Saved entries
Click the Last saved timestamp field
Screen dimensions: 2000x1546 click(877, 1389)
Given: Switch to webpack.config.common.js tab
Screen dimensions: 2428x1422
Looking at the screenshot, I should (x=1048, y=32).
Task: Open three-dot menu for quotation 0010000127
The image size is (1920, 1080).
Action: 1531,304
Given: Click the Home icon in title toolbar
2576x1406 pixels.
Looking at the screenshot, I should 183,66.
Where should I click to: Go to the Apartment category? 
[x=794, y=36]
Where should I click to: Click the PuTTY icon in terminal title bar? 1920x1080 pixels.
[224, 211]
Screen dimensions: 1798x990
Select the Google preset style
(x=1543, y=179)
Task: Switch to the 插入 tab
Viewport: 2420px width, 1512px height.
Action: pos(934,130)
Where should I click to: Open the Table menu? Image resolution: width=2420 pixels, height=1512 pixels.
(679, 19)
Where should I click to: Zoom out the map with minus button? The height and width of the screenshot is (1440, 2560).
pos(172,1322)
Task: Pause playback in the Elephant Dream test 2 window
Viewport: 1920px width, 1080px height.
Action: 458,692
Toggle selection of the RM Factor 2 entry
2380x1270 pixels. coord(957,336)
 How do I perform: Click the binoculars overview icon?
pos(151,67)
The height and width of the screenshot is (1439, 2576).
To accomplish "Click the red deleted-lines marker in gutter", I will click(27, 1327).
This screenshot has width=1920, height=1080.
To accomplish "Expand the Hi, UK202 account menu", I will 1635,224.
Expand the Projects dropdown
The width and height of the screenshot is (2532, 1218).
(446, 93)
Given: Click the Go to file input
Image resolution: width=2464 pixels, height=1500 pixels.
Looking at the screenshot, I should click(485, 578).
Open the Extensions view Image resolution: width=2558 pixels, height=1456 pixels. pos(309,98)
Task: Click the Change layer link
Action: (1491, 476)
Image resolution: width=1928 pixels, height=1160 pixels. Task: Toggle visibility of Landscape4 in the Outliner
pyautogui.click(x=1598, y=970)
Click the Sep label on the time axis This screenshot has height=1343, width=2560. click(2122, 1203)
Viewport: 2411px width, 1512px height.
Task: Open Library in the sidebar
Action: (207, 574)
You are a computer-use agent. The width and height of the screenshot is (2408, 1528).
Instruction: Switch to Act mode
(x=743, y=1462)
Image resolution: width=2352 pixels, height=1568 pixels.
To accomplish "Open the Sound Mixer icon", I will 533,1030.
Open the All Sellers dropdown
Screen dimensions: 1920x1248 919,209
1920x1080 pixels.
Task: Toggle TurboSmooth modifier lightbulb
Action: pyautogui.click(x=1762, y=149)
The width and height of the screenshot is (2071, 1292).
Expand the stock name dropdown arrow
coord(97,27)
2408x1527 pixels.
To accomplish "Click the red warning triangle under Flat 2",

▶ [Work instructions]
Copy out each line of the records character for character.

▶ [Solution]
Click the Last saved timestamp field
Screen dimensions: 2000x1546 click(877, 1389)
Given: Switch to webpack.config.common.js tab
Screen dimensions: 2428x1422
Looking at the screenshot, I should (x=1048, y=32).
Task: Open three-dot menu for quotation 0010000127
The image size is (1920, 1080).
Action: 1531,304
Given: Click the Home icon in title toolbar
2576x1406 pixels.
Looking at the screenshot, I should 183,66.
Where should I click to: Go to the Apartment category? 
[x=794, y=36]
Where should I click to: Click the PuTTY icon in terminal title bar? 1920x1080 pixels.
[224, 211]
Screen dimensions: 1798x990
Select the Google preset style
(x=1543, y=179)
Task: Switch to the 插入 tab
Viewport: 2420px width, 1512px height.
Action: pos(934,130)
Where should I click to: Open the Table menu? Image resolution: width=2420 pixels, height=1512 pixels.
(679, 19)
Where should I click to: Zoom out the map with minus button? The height and width of the screenshot is (1440, 2560).
pos(172,1322)
Task: Pause playback in the Elephant Dream test 2 window
Viewport: 1920px width, 1080px height.
Action: 458,692
Toggle selection of the RM Factor 2 entry
2380x1270 pixels. coord(957,336)
 How do I perform: Click the binoculars overview icon?
pos(151,67)
The height and width of the screenshot is (1439, 2576).
To accomplish "Click the red deleted-lines marker in gutter", I will click(27, 1327).
This screenshot has width=1920, height=1080.
To accomplish "Expand the Hi, UK202 account menu", I will 1635,224.
Expand the Projects dropdown
The width and height of the screenshot is (2532, 1218).
(446, 93)
Given: Click the Go to file input
Image resolution: width=2464 pixels, height=1500 pixels.
Looking at the screenshot, I should click(485, 578).
Open the Extensions view Image resolution: width=2558 pixels, height=1456 pixels. pos(309,98)
Task: Click the Change layer link
Action: (1491, 476)
Image resolution: width=1928 pixels, height=1160 pixels. Task: Toggle visibility of Landscape4 in the Outliner
pyautogui.click(x=1598, y=970)
Click the Sep label on the time axis This screenshot has height=1343, width=2560. click(2122, 1203)
Viewport: 2411px width, 1512px height.
Task: Open Library in the sidebar
Action: (207, 574)
You are a computer-use agent. The width and height of the screenshot is (2408, 1528).
Instruction: Switch to Act mode
(x=743, y=1462)
Image resolution: width=2352 pixels, height=1568 pixels.
To accomplish "Open the Sound Mixer icon", I will 533,1030.
Open the All Sellers dropdown
Screen dimensions: 1920x1248 919,209
1920x1080 pixels.
Task: Toggle TurboSmooth modifier lightbulb
Action: pyautogui.click(x=1762, y=149)
The width and height of the screenshot is (2071, 1292).
Expand the stock name dropdown arrow
coord(97,27)
2408x1527 pixels.
To accomplish "Click the red warning triangle under Flat 2",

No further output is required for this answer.